» Your instructions
Copy each line from the records below in which the word "Task" is found.
—————
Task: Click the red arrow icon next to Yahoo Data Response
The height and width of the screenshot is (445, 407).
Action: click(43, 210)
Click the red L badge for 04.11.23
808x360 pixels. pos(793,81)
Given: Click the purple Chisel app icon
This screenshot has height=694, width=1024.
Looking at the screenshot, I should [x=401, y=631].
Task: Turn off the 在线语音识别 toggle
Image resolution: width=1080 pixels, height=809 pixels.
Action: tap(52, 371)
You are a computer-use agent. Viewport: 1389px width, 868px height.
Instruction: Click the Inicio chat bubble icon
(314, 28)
—————
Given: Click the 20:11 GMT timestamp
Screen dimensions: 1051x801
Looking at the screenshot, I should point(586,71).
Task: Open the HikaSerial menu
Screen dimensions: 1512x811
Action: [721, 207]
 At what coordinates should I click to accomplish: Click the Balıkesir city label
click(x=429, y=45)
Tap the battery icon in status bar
—————
» Answer box
Task: Click the red arrow icon next to Yahoo Data Response
Task: Turn off the 在线语音识别 toggle
Task: Open the HikaSerial menu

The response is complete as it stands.